Curiously, Alt+Tab itself is very slow (half a second of lag?) but if I kill explorer.exe I get a different Alt+Tab screen which is extremely responsive.
(And Win+Tab is, of course, much slower than even the slow Alt+Tab...)
I wish I could just leave explore.exe killed, but it makes it a bit harder to do things. Maybe I should do that, to force me to program my own alternatives in Python. (They'd still be faster than what Microsoft made...)
I disable that functionality on Gnome. Alt-tab to a terminal and alt-tab back to the editor is much faster that displaying all windows and clicking on the one I want to go to. Even two or three alt-tabs are faster than that. Furthermore alt-tab don't move the screen. It only raises a window on top of the other. Everything is still. The Gnome way is to move everything on the screen and move it back to the original place. I don't suffer from motion sickness but windows should stay put where I placed them.
>God, the fact that stealing focus still exists in 2023 is maddening. Please just let me open windows and apps in the background while I continue to work uninterrupted in the main focus window in the foreground. Even web browsers let you open tabs in the background, why haven’t OS’s caught up to the yet.
I3 tiling WM does it reasonable enough; I use it pretty much in "app per workspace" model (with config auto-putting started app on its designated workflow) and if app on other workspace wants focus it doesn't get it, it just lights up a given workspace and app window; there are also config options to explicitly disable all or some windows from taking focus.
> That said, I like the concept of this OS design. It reminds me a little of the theoretical concept behind Star Trek’s LCARS interface, where the interface adapts to the user and the task at hand. As a power user I doubt I’d use this myself, unless it could be installed on top of NixOS, but it might be more intuitive and accessible to a more general user base.
That idea seems to only work where either you build the interface for yourself, or for a specific narrow set of tasks
Focus stealing 100% has a place, just not on app launch and while you're typing. Since switching to Wayland, which doesn't allow focus stealing, I keep thinking apps have frozen when a popup shows up in the background.
Not for me.
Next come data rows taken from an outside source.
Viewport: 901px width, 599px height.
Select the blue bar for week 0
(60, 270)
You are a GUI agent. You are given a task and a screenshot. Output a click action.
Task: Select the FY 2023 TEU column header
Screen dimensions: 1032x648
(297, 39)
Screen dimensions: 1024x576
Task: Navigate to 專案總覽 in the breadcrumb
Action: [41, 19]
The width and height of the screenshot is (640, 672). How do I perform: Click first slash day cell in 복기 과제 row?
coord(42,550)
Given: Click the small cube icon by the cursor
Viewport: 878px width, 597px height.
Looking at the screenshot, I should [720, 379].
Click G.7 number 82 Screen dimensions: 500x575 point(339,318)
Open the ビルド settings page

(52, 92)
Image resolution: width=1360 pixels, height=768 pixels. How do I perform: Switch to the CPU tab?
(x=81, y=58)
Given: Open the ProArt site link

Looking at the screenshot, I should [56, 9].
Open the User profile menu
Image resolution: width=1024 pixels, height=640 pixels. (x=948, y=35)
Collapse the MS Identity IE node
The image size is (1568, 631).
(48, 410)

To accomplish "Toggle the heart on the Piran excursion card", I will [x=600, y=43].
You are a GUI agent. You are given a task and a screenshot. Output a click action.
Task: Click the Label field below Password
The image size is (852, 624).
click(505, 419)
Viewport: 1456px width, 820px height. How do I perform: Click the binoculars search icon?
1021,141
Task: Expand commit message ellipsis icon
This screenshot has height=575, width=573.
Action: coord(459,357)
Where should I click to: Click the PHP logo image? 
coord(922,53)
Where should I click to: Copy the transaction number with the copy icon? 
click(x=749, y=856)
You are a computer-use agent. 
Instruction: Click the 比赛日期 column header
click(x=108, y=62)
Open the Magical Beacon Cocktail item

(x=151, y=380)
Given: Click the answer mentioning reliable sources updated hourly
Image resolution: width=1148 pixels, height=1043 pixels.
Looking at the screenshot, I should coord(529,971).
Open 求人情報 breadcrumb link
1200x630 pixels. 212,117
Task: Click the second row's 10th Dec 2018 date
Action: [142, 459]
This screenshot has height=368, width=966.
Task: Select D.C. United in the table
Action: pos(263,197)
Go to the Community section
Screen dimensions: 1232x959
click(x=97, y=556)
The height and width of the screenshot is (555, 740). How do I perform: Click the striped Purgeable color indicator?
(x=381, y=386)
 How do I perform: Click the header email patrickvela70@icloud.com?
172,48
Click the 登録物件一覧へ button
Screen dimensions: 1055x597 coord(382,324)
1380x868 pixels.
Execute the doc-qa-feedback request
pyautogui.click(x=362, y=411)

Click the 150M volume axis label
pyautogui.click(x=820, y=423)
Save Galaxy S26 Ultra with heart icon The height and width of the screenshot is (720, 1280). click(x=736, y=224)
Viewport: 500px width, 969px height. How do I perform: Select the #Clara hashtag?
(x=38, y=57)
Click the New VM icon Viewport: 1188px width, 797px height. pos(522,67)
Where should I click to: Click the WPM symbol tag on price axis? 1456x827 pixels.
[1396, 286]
It's by far the most annoying thing any OS can do, especially that (I think?) every single fucking one have not figured out that it is NEVER desirable to steal focus from app user is currently typing into
In I3 at least it just highlights window and workspace if it is not on currently active workspace, instead of switching focus, so you know app wants something but don't get diverter.
Only thing that should be able to is app that you're using opening another window. There is no case focus stealing of different app is desirable and couldn't be just a notification.
That said, I like the concept of this OS design. It reminds me a little of the theoretical concept behind Star Trek’s LCARS interface, where the interface adapts to the user and the task at hand. As a power user I doubt I’d use this myself, unless it could be installed on top of NixOS, but it might be more intuitive and accessible to a more general user base.
It will be hard to get rid of files and folders though, even for general users. As messy as that can get, it’s a simple abstraction burned into just about every human’s brain at this point.